Expression (2) can also mean simply “to read [something] in a book”:


_   Hann hafði einhvers staðar *lesið í bók*, að vofur sem birtust í herklæðum hefðu alltaf græn augu_ (“He had read in a book somewhere that ghosts appearing in armour always have green eyes”)


Expression (3) is used in specific contexts in the meaning “to be able to read [written text]”:


_   Róbert var læs á nótur áður en hann *las á bók*_ (“Kjartan was able to read music before he could read books”)


In (1) and (2), the word _bók_ can be replaced with other terms for printed material. (3) is however more of a fixed expression.


----------



## 极限激活

Takk fyrir！lol
Icelandic prepositions are just killing me :--<


----------



## 极限激活

Thank you so much,it's so helpful for me to study the usage of the prepositions.

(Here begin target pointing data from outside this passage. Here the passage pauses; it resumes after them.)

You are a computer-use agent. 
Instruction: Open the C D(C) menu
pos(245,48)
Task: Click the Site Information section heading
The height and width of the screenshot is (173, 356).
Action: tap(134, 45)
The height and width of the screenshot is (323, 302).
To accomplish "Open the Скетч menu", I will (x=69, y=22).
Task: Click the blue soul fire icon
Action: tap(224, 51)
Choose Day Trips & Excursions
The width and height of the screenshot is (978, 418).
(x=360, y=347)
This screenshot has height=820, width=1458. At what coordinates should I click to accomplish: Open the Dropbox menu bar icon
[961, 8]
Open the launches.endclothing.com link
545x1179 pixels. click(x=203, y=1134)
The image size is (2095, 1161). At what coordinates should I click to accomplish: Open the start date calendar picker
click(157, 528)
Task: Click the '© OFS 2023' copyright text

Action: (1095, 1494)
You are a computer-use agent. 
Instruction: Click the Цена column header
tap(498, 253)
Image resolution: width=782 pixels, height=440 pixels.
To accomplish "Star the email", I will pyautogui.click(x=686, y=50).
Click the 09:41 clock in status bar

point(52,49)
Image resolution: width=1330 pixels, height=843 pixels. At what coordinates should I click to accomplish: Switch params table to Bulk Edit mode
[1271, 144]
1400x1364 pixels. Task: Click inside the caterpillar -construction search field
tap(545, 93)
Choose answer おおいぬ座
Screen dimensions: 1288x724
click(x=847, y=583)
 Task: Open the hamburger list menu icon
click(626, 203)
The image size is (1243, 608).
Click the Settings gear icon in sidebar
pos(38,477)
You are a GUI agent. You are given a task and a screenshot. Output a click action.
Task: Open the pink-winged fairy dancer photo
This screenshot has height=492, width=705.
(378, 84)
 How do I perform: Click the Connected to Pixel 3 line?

 BTW,can I say “Ég les í *bækur*” so as to emphasize that I am reading lots of books at a time? :>


----------



## myšlenka

Segorian said:


> We may distinguish between at least three expressions:
> 
> 
> (1) _lesa bók_
> (2) _lesa í bók_
> (3) _lesa á bók_
> 
> 
> Expressions (1) and (2) have the same meaning, “to read a book”. However, they differ in usage in that (2) is normally used specifically for the ongoing action of reading. In other words, _lesa bók_ corresponds to “read a book” generally while _lesa í bók_ corresponds to “reading a book”:


Hi,
I am guessing that Icelandic works like Norwegian in this case so that _lesa bók_ would mean reading a book until you have completed it, it is telic. The other expression, _lesa í bók _does not imply completion, it is atelic. Describing the meaning difference between these with reference to ongoing action is unfortunate as Icelandic already has a construction to express this: _að vera a__ð lesa bók_.

Or I am completely wrong?


----------



## Silver_Biscuit

To be honest, if you're a complete beginner, I wouldn't necessarily worry all that much about this specific example. You can get pretty far simply learning how to use _að __lesa_ and _að vera að lesa _(and combinations with various other verbs, e.g. _að ætla_ and _að vilja)_, not bothering about prepositions with _að lesa_. I'd say that once you bring in prepositions with that verb, it's not really beginner material. If you want to say you are reading many books, the simplest option by far is 'Ég er að lesa margar bækur'. In my experience, prepositions are such that you cannot really learn them preposition by preposition, but rather verb by verb or phrase by phrase, always in context. To start off with it's probably best to focus on the most commonly used constructions, I would say. Different people learn in different ways, though, and maybe what worked for me won't work for you, so of course ignore this if you prefer a different approach!


----------



## 极限激活

I get it.Maybe i should just read a lot more Icelandic and learn them by heart.


----------



## Daniel20

I know this is an old thread now, but thought I´d throw my 2 cents in about prepositions, if you´re still learning Icelandic or struggling with them. I´d echo Silver_Biscuit´s advice that it´s not worth learning prepositions in isolation, except in their most simple forms, e.g:

*Um *means _about_
*Við *means _with_...
... so does *með.
Til *means _to_. 
*Fyrir *means _for_.

And the cases which they govern, whilst acknowledging that some govern different cases in different contexts. Just being open to these possibilities is a big step and can be hard to get your head around. More importantly, if you learn the prepositions in a strict sense, you´ll confuse yourself when you come across times when the prepositions are part of a phrase, or where prepositions mean slightly different things e.g when _við _doesn´t mean _with, _but it might mean _at _(like in Segorian´s sentence, _Skipstjórinn sat við borð..._). And some prepositions, as SB said, come with verbs, e.g að hlusta á...

So, don´t worry too much about them. It´ll come with practice. Trying to learn them will hold you back, trust me.


----------